What needs to be done -
From the Japan cycling trip description, extract word for word the passage that begins with the words containing "This trip is classified" and ends with "Kanazawa and Kyoto.".

Text -
#####

Is This Trip for You?

This trip is classified as Road and Activity Level 4 (Moderate/Challenging). For more on our trip gradings, visit our Activity Level Guidelines page.

  • Nine days of cycling
  • Average 37mi (60km) per day
  • Partial vehicle support (with limited seats)

We cycle more than 310mi (500km) over nine days with an average of 37mi (60km) per day, so a good level of fitness is required. We cycle mostly on surfaced roads with a few sections on country lanes, cycle paths and gravel. The routes are mainly undulating but they get hillier on the inland section to Takayama and Shirakawa-go, where we face some steady climbs. A support vehicle (with limited seats) accompanies us throughout, except for the city bike tours in Kanazawa and Kyoto.

Routes follow mainly quiet backroads with low levels of traffic, but this does increase when approaching towns. We aim to cycle most of the route door-to-door, with only a few transfers and train rides organised to shorten some distances and avoid busier roads. Most rides will include some short sections through lit tunnels.

This trip is great for a first-time visit to Japan as it encompasses the varying aspects of the destination, from the serenity and history of Kyoto to modern Tokyo.

Some nights are spent in Japanese style accommodation and guesthouses with shared facilities.

Please be advised, bike hire is included and there is no option to bring your own bike on this trip.


There will be a local cycling leader and an assistant leader driving the support vehicle. For groups with nine passengers or more, a second sweeper cycling support leader also accompanies groups.

Adult min age: 16

Min group size: 4

Max group size: 16


Cycling in Japan

Land Only

  • Start City: Tokyo
  • End City: Kyoto

Land Only Itinerary

Day 1
Start Tokyo

Our tour starts in Tokyo, the busy capital of Japan, which has a unique contrast of ultramodern and traditional, from neon-lit skyscrapers to historic temples. With so much to see and do here, we recommend arriving a day or two early to explore the array of attractions at your own pace (speak to your sales representative to arrange a pre-tour stay).

Accommodation: Shinagawa Prince Hotel (or similar)

#####

Element and text location data:

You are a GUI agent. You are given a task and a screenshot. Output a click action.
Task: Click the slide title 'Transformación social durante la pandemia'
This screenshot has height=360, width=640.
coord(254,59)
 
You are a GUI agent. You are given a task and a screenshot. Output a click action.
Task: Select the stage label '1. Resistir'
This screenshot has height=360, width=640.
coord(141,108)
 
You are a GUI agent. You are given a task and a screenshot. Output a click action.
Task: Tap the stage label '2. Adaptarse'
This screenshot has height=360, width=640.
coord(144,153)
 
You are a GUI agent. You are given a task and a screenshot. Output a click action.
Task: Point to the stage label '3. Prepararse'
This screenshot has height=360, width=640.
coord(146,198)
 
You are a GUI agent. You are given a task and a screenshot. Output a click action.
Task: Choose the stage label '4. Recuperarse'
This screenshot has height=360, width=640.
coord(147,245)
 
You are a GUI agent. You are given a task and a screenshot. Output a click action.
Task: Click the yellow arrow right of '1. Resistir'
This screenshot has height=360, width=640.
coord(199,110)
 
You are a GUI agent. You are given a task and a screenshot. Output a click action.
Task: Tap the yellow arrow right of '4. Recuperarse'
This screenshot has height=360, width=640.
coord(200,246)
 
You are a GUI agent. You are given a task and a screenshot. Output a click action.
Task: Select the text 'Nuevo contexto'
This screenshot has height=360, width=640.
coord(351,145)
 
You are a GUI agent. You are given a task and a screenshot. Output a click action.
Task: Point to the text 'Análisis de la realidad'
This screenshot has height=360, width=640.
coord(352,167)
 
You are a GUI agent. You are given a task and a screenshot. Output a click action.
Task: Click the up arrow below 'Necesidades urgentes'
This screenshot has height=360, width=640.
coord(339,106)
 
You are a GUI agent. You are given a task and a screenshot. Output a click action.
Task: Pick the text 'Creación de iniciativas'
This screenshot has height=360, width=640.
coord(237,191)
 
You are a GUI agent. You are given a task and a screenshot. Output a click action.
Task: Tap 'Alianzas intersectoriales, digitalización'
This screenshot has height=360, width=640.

#####

Answer for this exercise -
This trip is classified as Road and Activity Level 4 (Moderate/Challenging). For more on our trip gradings, visit our Activity Level Guidelines page.

  • Nine days of cycling
  • Average 37mi (60km) per day
  • Partial vehicle support (with limited seats)

We cycle more than 310mi (500km) over nine days with an average of 37mi (60km) per day, so a good level of fitness is required. We cycle mostly on surfaced roads with a few sections on country lanes, cycle paths and gravel. The routes are mainly undulating but they get hillier on the inland section to Takayama and Shirakawa-go, where we face some steady climbs. A support vehicle (with limited seats) accompanies us throughout, except for the city bike tours in Kanazawa and Kyoto.